Alexander Lapin created IGNITE-15414:
----------------------------------------
Summary: Schema validation refactoring with confiugation validators
Key: IGNITE-15414
URL: https://issues.apache.org/jira/browse/IGNITE-15414
Project: Ignite
Issue Type: Improvement
Reporter: Alexander Lapin
Assignee: Andrey Mashenkov
Current approach of validating configuration changes by throwing
SchemaModificationExceptions during analyzing configuration from within one of
it's listeners has few disadvantages:
* Configuration has already been stored, so it could be retrieved by other
components that didn't know that it was considered invalid.
* It's not possible to have different listeners for different configuration
items that were triggered by one change if one of items considered to be
invalid. In other word:
** Let's assume that there are two listeners one for column.nullable() and
another for collumn.type().
** Customer alters tables by both changing column's nullable and type values.
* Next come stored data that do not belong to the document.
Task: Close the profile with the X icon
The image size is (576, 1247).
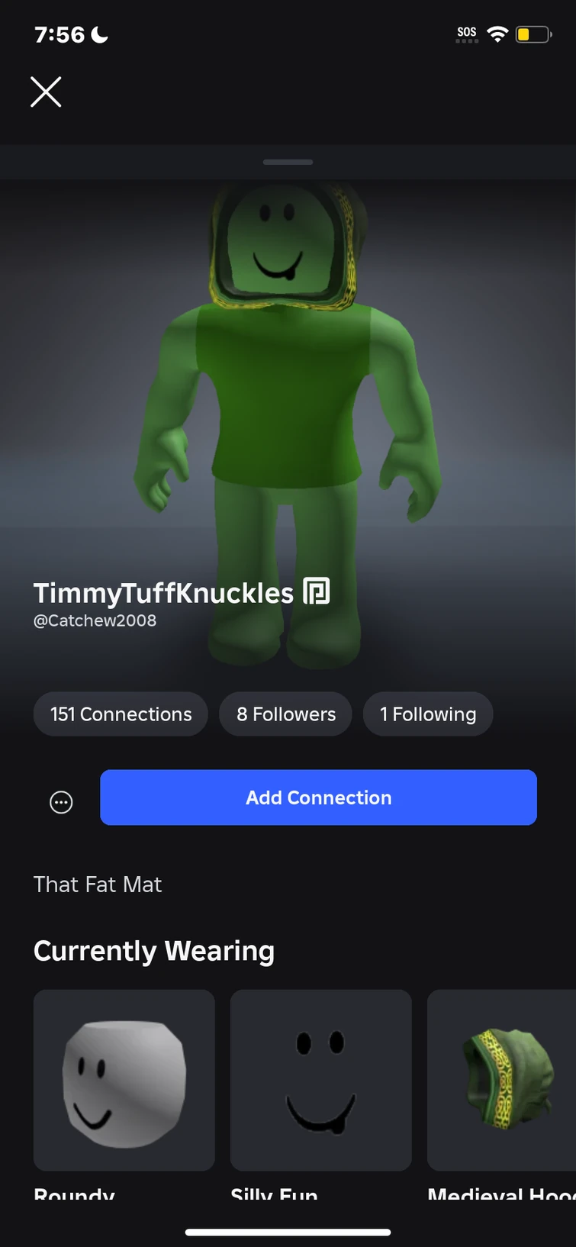Action: (46, 92)
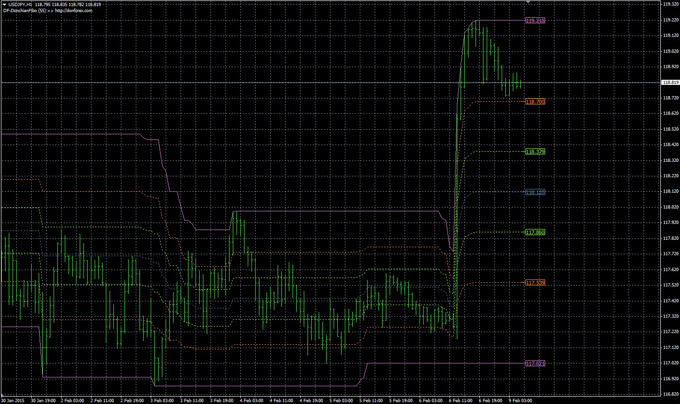Click the 3 Feb 03:00 time label
Screen dimensions: 680x404
[x=162, y=400]
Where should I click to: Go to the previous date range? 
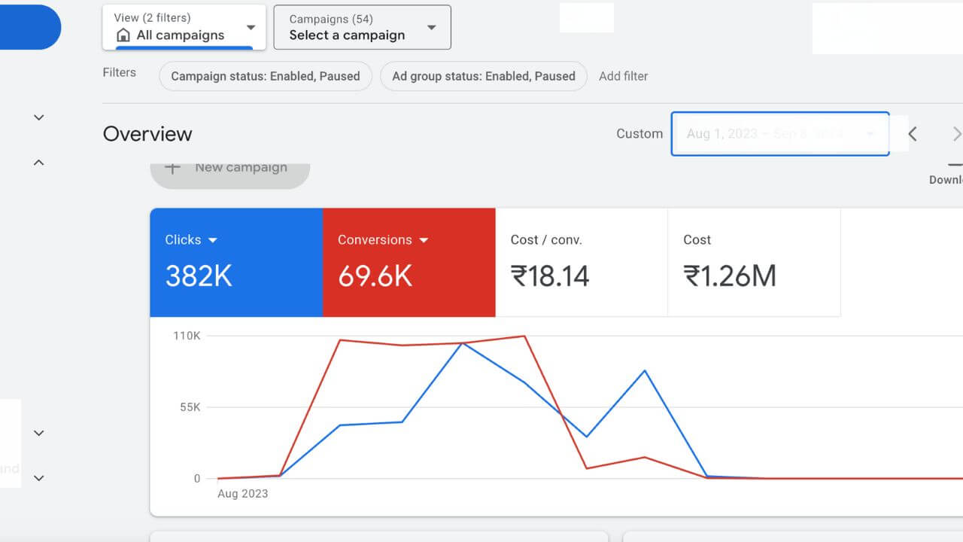click(x=912, y=134)
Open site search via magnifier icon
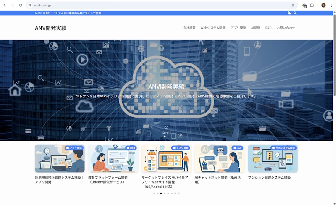 pos(295,13)
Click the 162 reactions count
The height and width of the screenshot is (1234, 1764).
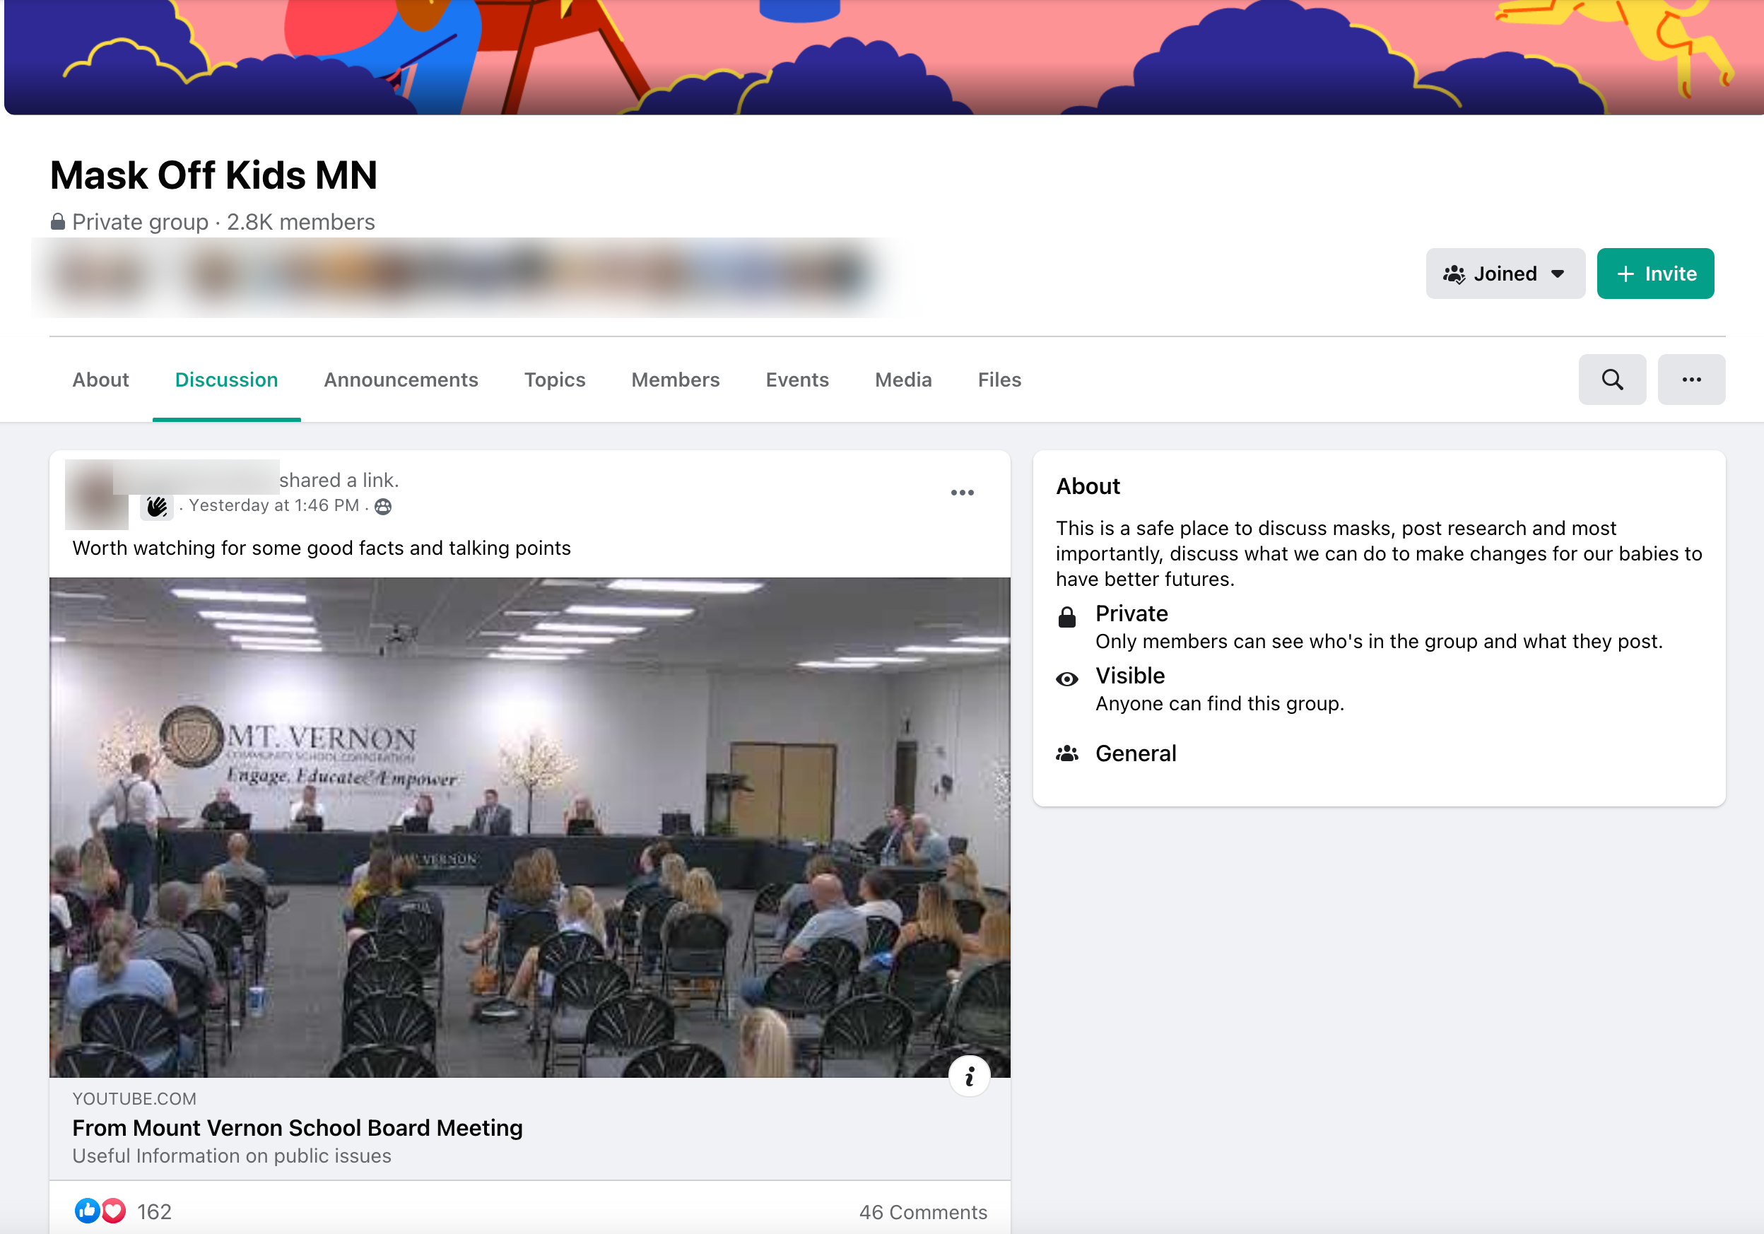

Let's say that new nullable value is valid and type isn't.
** column.nullable().listener() triggers first and successfully updates schema
registry with given change.
** After that column.type.listener() takes it time and throws
SchemaModificationException.
** It actually means that we either:
*** will have partially applied schema changes, that seems to be error prone,
or
*** should implement schema registry rollback logic, or
*** strictly use only one top level listener, like we do it know. It worth to
mention that such big listeners looks messy.
All in all, in order to overcome drawbacks mentioned above and some unmentioned
ones it's possible to use configuration validations that prevents processing
and saving an invalid configuration changes.